Read in | English | Español | Français | Deutsch | Português | Italiano | 日本語 | 한국어 | 简体中文 | 繁體中文 | Nederlands | Filipino | Русский | Svenska | Polski

Nuova comprensione del ubiquitylation

Published on May 10, 2007 at 1:41 PM · No Comments

Risulta là è più di un modo pelare un gene. La Nuova ricerca dalla Rockefeller University suggerisce che due meccanismi unpackaging strettamente connessi del DNA non possano lavorare il pensiero degli scienziati di modo.

Access ad un gene richiede ad una miriade di proteine di funzionare in tandem per sollevare lo shell protettivo della cromatina del DNA aperto, costituita dai complessi delle proteine d'imballaggio dello speciale e del DNA chiamate istoni. La Ricerca nel Laboratorio di David Allis di Biologia e di Epigenetics della Cromatina mette a fuoco sulla comprensione delle modifiche chimiche Code alla proteina threadlike “che pendono dagli istoni. Ma due di queste modifiche d'attivazione, che aggiungono i gruppi chimici chiamati metile e ubiquitin alla lisina dell'amminoacido alle posizioni specifiche sugli istoni vicini, sono capiti male. Almeno, erano.

La ricerca Iniziale dal laboratorio di Allis ha stabilito che queste due modifiche fossero dal punto di vista funzionale relative. Gli Esperimenti hanno indicato che le mutazioni in lievito che ha abolito il ubiquitylation egualmente piombo a perdita di metilazione. Poiché il ubiquitylation ha luogo a lisina 119 su un tipo di istone, chiamato H2B e metilazione ha luogo a lisina 4 su un altro istone, H3, l'individuazione suggerito che le modifiche sugli istoni differenti comunichino a vicenda in un tipo di via di segnalazione. Ma le domande ancora sono rimanere circa la funzione di ciascuna di queste modifiche nell'attivazione della trascrizione.

Jason Tanny, un postdoc nel laboratorio di Allis ed i suoi colleghi risponde ad alcune di queste domande in un articolo di coperchio nell'emissione di Aprile dei Geni e dello Sviluppo. Tanny, primo autore del rapporto, precisato per determinare se il ubiquitylation e la metilazione sono dal punto di vista funzionale equivalenti.

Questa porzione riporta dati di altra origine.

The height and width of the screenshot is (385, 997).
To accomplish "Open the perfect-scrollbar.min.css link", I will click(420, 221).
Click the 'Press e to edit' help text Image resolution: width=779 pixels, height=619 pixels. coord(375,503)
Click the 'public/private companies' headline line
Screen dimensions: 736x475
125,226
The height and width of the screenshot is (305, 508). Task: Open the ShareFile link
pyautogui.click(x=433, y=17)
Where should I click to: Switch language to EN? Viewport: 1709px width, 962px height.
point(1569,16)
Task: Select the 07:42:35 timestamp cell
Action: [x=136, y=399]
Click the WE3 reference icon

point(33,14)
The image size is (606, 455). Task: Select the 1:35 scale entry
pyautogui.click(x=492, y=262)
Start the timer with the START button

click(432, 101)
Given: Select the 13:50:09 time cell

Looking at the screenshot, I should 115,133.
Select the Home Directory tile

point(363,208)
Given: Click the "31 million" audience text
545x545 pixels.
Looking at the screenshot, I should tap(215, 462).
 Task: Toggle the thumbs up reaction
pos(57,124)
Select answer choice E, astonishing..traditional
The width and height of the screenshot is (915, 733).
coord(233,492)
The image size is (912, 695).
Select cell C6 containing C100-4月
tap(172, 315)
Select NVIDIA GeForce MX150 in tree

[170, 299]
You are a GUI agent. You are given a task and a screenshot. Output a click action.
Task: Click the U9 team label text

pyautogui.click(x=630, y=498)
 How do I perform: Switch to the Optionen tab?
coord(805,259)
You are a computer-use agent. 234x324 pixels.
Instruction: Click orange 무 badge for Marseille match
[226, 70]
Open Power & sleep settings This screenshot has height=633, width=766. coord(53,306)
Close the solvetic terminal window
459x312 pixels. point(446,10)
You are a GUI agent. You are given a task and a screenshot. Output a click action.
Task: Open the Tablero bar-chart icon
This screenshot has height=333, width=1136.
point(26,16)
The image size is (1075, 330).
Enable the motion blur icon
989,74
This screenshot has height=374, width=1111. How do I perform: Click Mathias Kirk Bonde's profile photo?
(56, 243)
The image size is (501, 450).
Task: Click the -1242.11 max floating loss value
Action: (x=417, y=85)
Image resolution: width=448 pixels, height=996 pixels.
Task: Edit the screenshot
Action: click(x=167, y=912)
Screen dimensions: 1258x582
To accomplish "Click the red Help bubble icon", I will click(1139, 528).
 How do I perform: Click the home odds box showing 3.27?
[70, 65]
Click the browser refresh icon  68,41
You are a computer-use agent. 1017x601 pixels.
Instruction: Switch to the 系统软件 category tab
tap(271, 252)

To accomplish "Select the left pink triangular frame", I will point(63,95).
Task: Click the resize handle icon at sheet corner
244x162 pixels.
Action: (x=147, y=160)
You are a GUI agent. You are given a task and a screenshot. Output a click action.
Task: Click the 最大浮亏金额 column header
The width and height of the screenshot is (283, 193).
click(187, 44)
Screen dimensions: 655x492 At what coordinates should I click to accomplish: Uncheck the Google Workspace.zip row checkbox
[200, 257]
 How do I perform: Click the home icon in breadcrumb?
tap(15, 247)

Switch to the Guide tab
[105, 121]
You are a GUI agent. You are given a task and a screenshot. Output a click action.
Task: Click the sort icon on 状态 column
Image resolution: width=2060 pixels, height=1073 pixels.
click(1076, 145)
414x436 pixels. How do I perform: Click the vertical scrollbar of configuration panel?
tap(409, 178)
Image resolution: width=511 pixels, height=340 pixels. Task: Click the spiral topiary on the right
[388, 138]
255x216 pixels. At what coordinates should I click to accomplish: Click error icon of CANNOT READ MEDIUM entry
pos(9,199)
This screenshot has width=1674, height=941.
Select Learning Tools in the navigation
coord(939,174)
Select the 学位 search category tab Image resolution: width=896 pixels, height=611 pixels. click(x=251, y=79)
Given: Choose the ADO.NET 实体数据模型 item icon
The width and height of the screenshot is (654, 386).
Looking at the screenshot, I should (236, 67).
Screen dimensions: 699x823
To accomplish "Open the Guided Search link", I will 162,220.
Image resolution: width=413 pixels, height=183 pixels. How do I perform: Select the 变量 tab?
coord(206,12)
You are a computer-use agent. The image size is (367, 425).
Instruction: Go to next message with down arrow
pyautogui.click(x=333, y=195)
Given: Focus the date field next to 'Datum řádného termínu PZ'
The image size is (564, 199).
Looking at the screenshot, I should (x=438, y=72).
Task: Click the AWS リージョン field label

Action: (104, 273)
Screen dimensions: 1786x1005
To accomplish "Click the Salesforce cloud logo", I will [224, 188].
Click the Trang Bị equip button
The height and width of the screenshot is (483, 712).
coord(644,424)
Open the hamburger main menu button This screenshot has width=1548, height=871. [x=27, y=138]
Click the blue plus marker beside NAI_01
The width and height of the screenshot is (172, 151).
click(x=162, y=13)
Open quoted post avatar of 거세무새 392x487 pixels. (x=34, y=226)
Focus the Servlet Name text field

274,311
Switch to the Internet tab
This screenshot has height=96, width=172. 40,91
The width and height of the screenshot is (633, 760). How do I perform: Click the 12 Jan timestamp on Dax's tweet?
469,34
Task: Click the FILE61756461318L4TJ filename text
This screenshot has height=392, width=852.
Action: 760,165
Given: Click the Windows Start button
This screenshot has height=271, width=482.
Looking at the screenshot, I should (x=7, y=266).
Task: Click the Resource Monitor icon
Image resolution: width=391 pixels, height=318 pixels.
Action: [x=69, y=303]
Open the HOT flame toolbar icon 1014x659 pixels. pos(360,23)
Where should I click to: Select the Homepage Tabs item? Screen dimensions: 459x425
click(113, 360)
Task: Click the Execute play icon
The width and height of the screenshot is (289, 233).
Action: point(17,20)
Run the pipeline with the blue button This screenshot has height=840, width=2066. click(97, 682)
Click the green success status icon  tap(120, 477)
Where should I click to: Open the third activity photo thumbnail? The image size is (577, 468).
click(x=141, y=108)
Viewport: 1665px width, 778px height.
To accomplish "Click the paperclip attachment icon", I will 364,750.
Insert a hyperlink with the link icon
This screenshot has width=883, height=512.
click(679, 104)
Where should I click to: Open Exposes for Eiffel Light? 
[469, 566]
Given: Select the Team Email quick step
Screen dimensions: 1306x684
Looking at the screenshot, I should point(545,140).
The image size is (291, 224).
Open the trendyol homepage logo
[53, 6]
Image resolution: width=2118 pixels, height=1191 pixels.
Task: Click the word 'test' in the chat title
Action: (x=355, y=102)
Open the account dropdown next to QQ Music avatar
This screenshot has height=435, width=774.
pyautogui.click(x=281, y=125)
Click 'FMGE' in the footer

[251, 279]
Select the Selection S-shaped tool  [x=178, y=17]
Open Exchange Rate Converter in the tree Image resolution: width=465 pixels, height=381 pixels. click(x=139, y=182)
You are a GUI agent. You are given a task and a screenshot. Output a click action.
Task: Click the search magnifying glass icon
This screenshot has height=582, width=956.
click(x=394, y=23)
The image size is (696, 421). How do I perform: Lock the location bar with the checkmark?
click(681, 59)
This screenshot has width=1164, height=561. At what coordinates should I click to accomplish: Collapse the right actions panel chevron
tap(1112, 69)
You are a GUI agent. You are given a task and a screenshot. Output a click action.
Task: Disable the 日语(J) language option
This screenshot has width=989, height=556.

Facendo Uso del lievito di fissione come modello, Tanny ha creato una mutazione in istone H2B che ha tramortito il suo sito di ubiquitylation su lisina 119 ed ha trovato che la metilazione su H3 egualmente è stata alterata, confermante la relazione fra le due modifiche. Egualmente ha trovato che le celle con i difetti in ubiquitylation sono diventato non sane: Le celle di lievito mutanti si sono sviluppate più lentamente delle loro celle normali della sorella.

“Se le celle sono malate, sarebbe perché state tramortendo questa via che piombo dal ubiquitylation a metilazione, “dite Tanny. 'così abbiamo pensato che quello tramortire la metilazione egualmente rendesse alle celle malato.„ Ma quando Tanny ha tramortito un gene chiamato set1, che ha abolito la metilazione su H3 senza pregiudicare il ubiquitylation su H2B, la crescita normale delle cellule era indenne. Così il ubiquitylation di H2B stava funzionando controcorrente da metilazione della lisina H3. Tanny ragione per cui il ubiquitylation stava funzionando in una via separata e stava pregiudicando la crescita delle cellule.

Tanny ha usato un'analisi di immunoprecipitazione del cromosoma per determinare dove il RNA polimerasi, il grande commputer della proteina che copia il DNA in RNA, è situato in questi geni. Ha trovato che il RNA polimerasi non ha avuto problema ottenere al promotore del gene, il primo punto nella trascrizione, ma c'erano problemi a valle, all'organismo del gene.